Stored items:
·····
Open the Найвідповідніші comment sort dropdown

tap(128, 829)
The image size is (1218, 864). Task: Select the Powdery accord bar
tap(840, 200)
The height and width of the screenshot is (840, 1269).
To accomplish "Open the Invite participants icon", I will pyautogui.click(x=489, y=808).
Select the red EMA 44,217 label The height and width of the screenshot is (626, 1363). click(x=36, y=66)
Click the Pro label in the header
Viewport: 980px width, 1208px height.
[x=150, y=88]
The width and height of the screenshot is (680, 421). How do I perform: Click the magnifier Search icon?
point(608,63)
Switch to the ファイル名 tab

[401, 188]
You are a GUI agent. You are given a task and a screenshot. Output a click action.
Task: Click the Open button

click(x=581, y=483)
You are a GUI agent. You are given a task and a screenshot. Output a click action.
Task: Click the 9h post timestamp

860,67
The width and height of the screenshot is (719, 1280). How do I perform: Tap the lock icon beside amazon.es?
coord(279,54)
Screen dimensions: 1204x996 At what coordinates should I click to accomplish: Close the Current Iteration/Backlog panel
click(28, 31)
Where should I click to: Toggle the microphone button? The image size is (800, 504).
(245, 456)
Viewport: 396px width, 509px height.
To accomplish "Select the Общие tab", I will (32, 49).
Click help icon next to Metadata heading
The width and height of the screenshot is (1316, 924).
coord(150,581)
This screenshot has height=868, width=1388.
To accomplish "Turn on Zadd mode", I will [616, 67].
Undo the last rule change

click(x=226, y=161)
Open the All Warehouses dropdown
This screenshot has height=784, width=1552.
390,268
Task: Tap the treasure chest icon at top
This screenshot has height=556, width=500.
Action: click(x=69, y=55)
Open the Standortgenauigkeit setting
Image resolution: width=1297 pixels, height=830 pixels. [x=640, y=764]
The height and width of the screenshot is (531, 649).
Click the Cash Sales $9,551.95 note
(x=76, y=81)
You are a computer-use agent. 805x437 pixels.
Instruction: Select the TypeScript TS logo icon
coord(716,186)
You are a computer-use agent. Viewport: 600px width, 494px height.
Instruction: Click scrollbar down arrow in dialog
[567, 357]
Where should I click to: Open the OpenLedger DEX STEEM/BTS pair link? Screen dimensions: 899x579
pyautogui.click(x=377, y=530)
·····
■ Task to carry out: Could you repeat every record above exactly as it is written?

■ Worked solution:
Open the Найвідповідніші comment sort dropdown

tap(128, 829)
The image size is (1218, 864). Task: Select the Powdery accord bar
tap(840, 200)
The height and width of the screenshot is (840, 1269).
To accomplish "Open the Invite participants icon", I will pyautogui.click(x=489, y=808).
Select the red EMA 44,217 label The height and width of the screenshot is (626, 1363). click(x=36, y=66)
Click the Pro label in the header
Viewport: 980px width, 1208px height.
[x=150, y=88]
The width and height of the screenshot is (680, 421). How do I perform: Click the magnifier Search icon?
point(608,63)
Switch to the ファイル名 tab

[401, 188]
You are a GUI agent. You are given a task and a screenshot. Output a click action.
Task: Click the Open button

click(x=581, y=483)
You are a GUI agent. You are given a task and a screenshot. Output a click action.
Task: Click the 9h post timestamp

860,67
The width and height of the screenshot is (719, 1280). How do I perform: Tap the lock icon beside amazon.es?
coord(279,54)
Screen dimensions: 1204x996 At what coordinates should I click to accomplish: Close the Current Iteration/Backlog panel
click(28, 31)
Where should I click to: Toggle the microphone button? The image size is (800, 504).
(245, 456)
Viewport: 396px width, 509px height.
To accomplish "Select the Общие tab", I will (32, 49).
Click help icon next to Metadata heading
The width and height of the screenshot is (1316, 924).
coord(150,581)
This screenshot has height=868, width=1388.
To accomplish "Turn on Zadd mode", I will [616, 67].
Undo the last rule change

click(x=226, y=161)
Open the All Warehouses dropdown
This screenshot has height=784, width=1552.
390,268
Task: Tap the treasure chest icon at top
This screenshot has height=556, width=500.
Action: click(x=69, y=55)
Open the Standortgenauigkeit setting
Image resolution: width=1297 pixels, height=830 pixels. [x=640, y=764]
The height and width of the screenshot is (531, 649).
Click the Cash Sales $9,551.95 note
(x=76, y=81)
You are a computer-use agent. 805x437 pixels.
Instruction: Select the TypeScript TS logo icon
coord(716,186)
You are a computer-use agent. Viewport: 600px width, 494px height.
Instruction: Click scrollbar down arrow in dialog
[567, 357]
Where should I click to: Open the OpenLedger DEX STEEM/BTS pair link? Screen dimensions: 899x579
pyautogui.click(x=377, y=530)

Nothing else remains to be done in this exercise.